Tebow not showing his NFL potential
QB – Florida
When Florida QB Tim Tebow decided to stay for his senior season, many were surprised. Those in NFL circles, however, were not. Had Tebow declared for the NFL draft as after his junior season, most experts agreed that Tebow had almost zero chance to be a first round pick. With an awkward throwing motion, a high tendency to tuck and run, as well as coming from a very option-heavy offense, Tebow wasn’t ready to transition into the NFL.
After Tebow announced he would stay at Florida for his senior season, word out of Gainesville was that the Gators were bringing in a quarterback “specialist” to help Tebow ready his game for the NFL. In fact, head coach Urban Meyer even indicated that the Gators would be running more of a “pro-style” offense to help with the development of Tebow as a quarterback.
Throughout the first two weeks of the season, Florida didn’t show many changes and neither did Tebow’s game. The Florida signal caller continued to put up video game style numbers and appeared to be on track for a run at the Heisman. Personally, I reserved judgment of Tebow and his game until after the Gators’ faced a tough defense this season. This week, the Gators matched up with the Tennessee Volunteers, with a Super Bowl winning defensive coordinator and superstar safety, Eric Berry. What I saw from Tebow and the Florida offense is exactly what I expected; more of the same plays with less points.
Tebow took every single snap from the shotgun and the Gators relied heavily on option-style plays (over 30, by my count). On top of that, Tebow’s streak of 30 straight games with a passing touchdown came to an end against Tennessee. Tebow also threw one interception (Eric Berry) and had a key fumble near the goal line in the fourth quarter, leading to a Tennessee touchdown drive.
Looking at this a little further, here are some important points I noticed while re-watching the game. Tebow made 13 passing attempts from the pocket. Of those 13, Tennessee recorded 3 sacks and 1 interception. Also of those 13, 5 were designed screen plays. So looking at those 13 total pocket pass attempts, only 4, yes, FOUR, passes were actually down the field. This is not indicative of a “pro-style” offense. (If you look at the final numbers, Tebow only had 19 total attempts. It’s important to remember that passing attempts do not include plays where the QB intended to pass and was sacked and/or decided to run with the ball).
One of Tebow’s down sides has always been his slightly awkward mechanics, including a bit of a windup, a low delivery and a tendency to throw side-armed at times. The QB expert that Florida brought in during the offseason was supposed to help Tebow correct this. CBS had the coverage of the game and did a good comparison of Tebow’s old throwing motion (2006) to his “new” throwing motion (2009). The comparison between 2006 and 2009’s throwing motion revealed…..they’re almost identical.
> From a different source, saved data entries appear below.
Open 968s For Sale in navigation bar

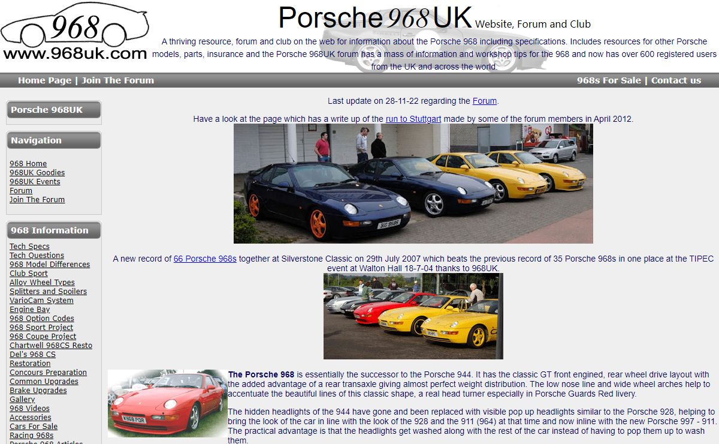tap(609, 80)
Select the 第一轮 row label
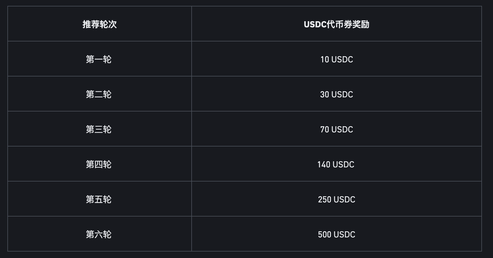Screen dimensions: 493x258 click(99, 59)
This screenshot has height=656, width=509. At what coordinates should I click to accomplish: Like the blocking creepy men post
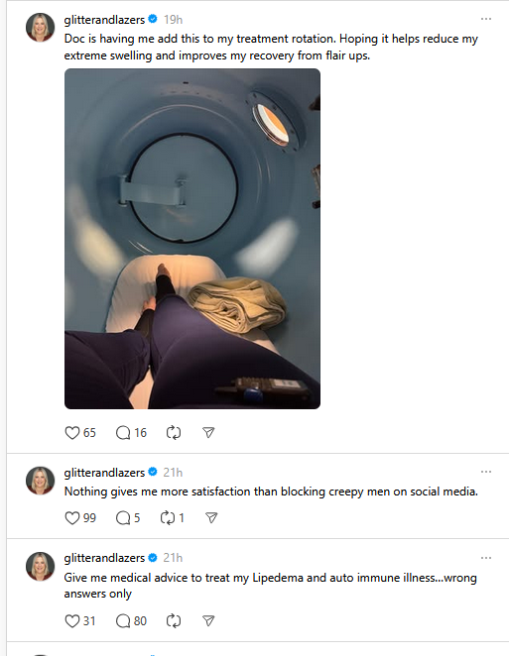pos(80,518)
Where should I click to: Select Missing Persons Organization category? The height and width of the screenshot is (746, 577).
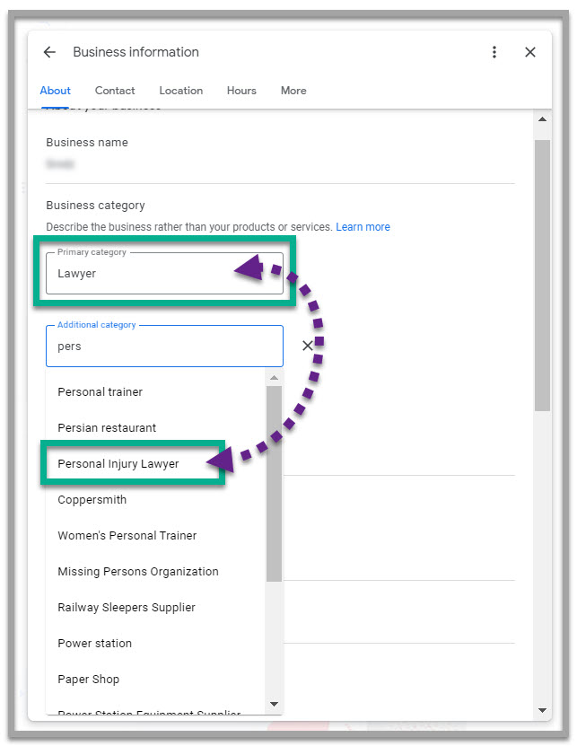click(x=137, y=571)
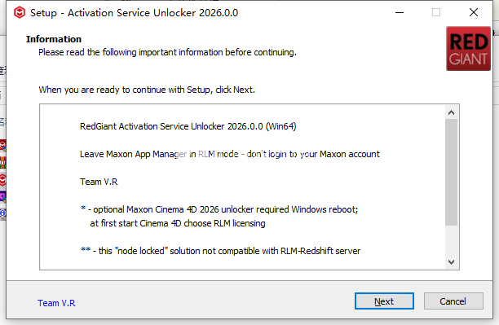Click the disabled maximize button

[436, 13]
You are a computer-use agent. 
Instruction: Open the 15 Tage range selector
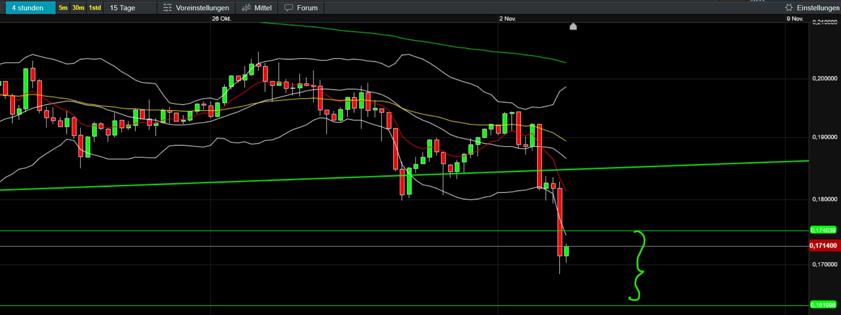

Tebow finished the game 14 of 19 for 115 yards, zero touchdowns and 1 interception. Tebow only averaged 6.1 yards per pass, but ran the ball an astounding 24 times for 76 yards and a touchdown. Tebow actually ran the ball more than every other Florida player (4 total players) combined. Tebow also rushed more times than Tennessee’s Montario Hardesty (20), USC’s McKnight (11) and Johnson (10) combined, Penn State’s Evan Royster (19), and Michigan’s Carlos Brown (13). In fact, Tebow only had two less rushing attempts than California running back Jahvid Best (26).
So my question is, how is this more of a “pro-style” offense, designed to help Tebow develop into an NFL quarterback? On top of that, on the few occasions that Tebow stayed in the pocket to throw the ball, Tennessee was able to register 3 sacks and an interception. If this is against a young Volunteers defense, what will Tebow look like against an NFL defense, let alone Alabama’s defense.
Now don’t get me wrong, when it comes to leadership and fire, you can’t ask for a better QB to lead your college team. When it’s all said and done, Tebow will be in the conversation as one of the greatest college football players to ever play. The problem is, Tebow hasn’t shown me anything to believe that he’ll be a first round draft pick…or even make it as a starting NFL QB. Until I see him take snaps from under a center, stay in the pocket to throw a deep out, and stop staring down his primary receiver when he is in the pocket, I just don’t see the NFL appeal.
All in all, I can’t think of another college player that needs outstanding performances at the Senior Bowl, his Pro-Day and the NFL Combine more than Tim Tebow.